Ainda maiores foram as distâncias entre Montenegro e Rocha na questão da privatização da Caixa Geral de Depósitos. O líder do PSD e da AD defendeu a necessidade de Portugal ter um banco público, agora com "excelente gestão e resultados que ajudam a equilibrar as contas públicas", vendo-o como "uma válvula de segurança" no sistema financeiro português. Nada convencido, o presidente da Iniciativa Liberal voltou a defender a privatização, temendo a "intervenção política" na Caixa, na senda da proposta do Bloco de Esquerda para que o banco público intervenha no mercado para baixar spreads no crédito à habitação. Algo que permitiu a ambos concordar que um entendimento entre Pedro Nuno Santos e Mariana Mortágua seria "gravoso para os portugueses".

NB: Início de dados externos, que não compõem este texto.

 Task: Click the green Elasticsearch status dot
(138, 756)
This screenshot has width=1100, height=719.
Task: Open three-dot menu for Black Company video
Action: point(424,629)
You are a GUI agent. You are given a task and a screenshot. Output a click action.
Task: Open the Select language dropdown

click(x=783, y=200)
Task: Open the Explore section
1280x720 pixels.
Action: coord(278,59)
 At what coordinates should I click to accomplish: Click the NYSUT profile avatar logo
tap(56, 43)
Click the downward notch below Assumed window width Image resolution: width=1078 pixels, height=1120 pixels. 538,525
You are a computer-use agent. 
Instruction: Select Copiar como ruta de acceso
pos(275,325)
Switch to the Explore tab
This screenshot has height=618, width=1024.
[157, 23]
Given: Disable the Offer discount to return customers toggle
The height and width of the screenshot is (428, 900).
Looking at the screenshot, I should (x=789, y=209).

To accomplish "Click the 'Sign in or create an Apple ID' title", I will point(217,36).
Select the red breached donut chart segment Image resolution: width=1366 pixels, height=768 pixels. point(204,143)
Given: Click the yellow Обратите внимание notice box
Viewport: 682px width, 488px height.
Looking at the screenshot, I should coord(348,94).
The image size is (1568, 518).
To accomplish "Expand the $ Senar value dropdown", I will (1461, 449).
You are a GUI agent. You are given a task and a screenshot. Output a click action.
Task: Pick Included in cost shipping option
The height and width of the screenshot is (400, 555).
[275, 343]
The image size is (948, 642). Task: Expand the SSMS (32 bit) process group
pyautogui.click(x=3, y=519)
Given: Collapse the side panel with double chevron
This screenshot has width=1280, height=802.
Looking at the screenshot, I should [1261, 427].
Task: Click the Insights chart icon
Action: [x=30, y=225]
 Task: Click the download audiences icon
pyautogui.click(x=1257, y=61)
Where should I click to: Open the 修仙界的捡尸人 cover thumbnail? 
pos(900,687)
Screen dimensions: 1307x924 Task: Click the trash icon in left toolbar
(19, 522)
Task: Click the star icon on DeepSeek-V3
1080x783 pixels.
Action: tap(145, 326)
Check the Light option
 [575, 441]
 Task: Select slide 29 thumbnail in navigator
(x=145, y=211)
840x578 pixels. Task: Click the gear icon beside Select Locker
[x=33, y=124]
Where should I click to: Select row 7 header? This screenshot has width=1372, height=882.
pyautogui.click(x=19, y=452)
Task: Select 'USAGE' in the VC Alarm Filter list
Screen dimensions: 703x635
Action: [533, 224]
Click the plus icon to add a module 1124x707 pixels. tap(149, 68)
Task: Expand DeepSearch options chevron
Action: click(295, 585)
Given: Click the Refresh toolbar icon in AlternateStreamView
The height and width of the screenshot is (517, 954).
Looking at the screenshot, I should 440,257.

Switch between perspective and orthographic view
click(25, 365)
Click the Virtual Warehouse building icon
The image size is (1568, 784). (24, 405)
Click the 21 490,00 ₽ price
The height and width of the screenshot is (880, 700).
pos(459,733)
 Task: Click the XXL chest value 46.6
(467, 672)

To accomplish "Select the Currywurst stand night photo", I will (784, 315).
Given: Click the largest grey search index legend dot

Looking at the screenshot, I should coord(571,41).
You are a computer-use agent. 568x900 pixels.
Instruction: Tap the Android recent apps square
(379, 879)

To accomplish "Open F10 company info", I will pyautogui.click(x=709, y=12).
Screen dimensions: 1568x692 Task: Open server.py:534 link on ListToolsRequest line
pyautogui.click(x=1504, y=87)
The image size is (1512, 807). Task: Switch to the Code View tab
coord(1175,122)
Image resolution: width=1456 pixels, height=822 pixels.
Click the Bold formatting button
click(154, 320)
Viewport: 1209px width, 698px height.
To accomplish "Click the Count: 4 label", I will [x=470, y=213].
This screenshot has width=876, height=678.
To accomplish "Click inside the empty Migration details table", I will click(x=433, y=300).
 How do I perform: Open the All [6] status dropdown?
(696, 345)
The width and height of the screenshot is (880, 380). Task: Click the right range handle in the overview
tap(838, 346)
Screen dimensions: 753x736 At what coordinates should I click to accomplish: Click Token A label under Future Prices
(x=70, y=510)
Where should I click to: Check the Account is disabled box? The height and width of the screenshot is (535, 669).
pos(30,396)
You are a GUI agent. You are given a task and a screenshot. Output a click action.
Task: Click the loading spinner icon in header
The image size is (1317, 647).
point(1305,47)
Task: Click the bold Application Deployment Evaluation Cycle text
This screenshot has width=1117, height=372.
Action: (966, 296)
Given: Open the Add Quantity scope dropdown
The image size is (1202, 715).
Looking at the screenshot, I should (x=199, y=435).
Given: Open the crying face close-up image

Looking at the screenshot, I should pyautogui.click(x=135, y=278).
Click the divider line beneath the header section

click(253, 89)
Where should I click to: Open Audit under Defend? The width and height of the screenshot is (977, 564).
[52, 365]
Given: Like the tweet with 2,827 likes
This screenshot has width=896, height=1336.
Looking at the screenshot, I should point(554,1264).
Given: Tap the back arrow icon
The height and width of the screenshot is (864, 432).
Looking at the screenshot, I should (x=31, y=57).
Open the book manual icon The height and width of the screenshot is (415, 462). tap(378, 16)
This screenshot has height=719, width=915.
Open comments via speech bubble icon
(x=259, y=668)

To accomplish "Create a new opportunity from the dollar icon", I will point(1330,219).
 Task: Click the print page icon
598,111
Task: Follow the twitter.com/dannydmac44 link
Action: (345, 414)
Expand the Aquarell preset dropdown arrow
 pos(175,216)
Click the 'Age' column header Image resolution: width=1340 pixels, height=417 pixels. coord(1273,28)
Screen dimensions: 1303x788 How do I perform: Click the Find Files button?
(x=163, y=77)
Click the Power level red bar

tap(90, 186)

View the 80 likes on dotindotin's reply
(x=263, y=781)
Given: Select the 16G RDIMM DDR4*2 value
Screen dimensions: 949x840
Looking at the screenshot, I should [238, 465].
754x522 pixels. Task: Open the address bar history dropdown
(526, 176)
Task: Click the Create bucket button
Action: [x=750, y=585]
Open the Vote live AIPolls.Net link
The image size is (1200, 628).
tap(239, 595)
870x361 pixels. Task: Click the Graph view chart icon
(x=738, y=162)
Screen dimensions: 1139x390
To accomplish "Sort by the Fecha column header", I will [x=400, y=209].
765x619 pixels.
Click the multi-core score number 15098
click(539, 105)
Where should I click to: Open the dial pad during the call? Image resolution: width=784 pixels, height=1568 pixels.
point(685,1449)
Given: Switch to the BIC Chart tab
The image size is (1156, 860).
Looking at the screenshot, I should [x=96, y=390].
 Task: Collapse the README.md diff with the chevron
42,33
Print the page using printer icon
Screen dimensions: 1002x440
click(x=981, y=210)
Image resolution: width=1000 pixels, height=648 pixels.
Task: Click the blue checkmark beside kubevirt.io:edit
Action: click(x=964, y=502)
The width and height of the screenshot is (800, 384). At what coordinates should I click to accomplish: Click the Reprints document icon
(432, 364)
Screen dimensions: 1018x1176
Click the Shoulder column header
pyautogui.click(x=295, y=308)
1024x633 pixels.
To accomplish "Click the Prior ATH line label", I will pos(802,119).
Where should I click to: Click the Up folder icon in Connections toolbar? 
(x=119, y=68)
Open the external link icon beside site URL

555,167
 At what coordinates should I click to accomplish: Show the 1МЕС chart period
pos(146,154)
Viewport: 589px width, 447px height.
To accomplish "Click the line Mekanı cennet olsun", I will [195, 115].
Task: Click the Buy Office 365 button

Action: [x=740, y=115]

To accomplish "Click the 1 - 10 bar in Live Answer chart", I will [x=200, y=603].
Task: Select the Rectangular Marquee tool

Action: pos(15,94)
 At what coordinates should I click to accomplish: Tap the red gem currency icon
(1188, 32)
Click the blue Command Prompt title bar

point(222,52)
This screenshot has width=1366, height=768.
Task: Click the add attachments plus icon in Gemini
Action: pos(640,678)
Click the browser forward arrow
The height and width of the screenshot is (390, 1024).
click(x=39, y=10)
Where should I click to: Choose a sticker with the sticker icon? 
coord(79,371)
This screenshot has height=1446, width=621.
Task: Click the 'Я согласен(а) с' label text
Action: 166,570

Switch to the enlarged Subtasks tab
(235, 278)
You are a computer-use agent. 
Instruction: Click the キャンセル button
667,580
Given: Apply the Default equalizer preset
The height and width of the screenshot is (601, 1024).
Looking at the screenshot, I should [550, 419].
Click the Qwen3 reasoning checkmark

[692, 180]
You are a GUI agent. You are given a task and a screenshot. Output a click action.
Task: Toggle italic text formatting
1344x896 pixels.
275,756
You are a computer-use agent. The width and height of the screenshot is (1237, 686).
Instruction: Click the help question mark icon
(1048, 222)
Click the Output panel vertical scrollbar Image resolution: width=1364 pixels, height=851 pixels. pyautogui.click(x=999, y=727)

Após novo consenso, quanto à necessidade de reprivatizar a TAP, Montenegro e Rocha terminaram a concordar na necessidade de um pacto para reformar a Justiça. O debate começara justamente pelas implicações de uma investigação judicial na política, com Rui Rocha a reafirmar que Miguel Albuquerque não tem condições para continuar à frente do Governo Regional da Madeira e que "a melhor solução é ir para eleições", afastando a possibilidade de o deputado único liberal substituir a eleita do PAN na viabilização do governo minoritário de centro-direita.

Menos taxativo, Montenegro reconheceu que a manutenção do atual executivo em gestão é "uma solução provisória" até o Presidente da República readquirir a possibilidade de dissolver a Assembleia Legislativa Regional, mas mesmo aguardando o "desenvolvimento processual e da atividade política", o que poderá alterar as circunstâncias de Albuquerque, "não é a condição de arguido que diminui capacidade de governar".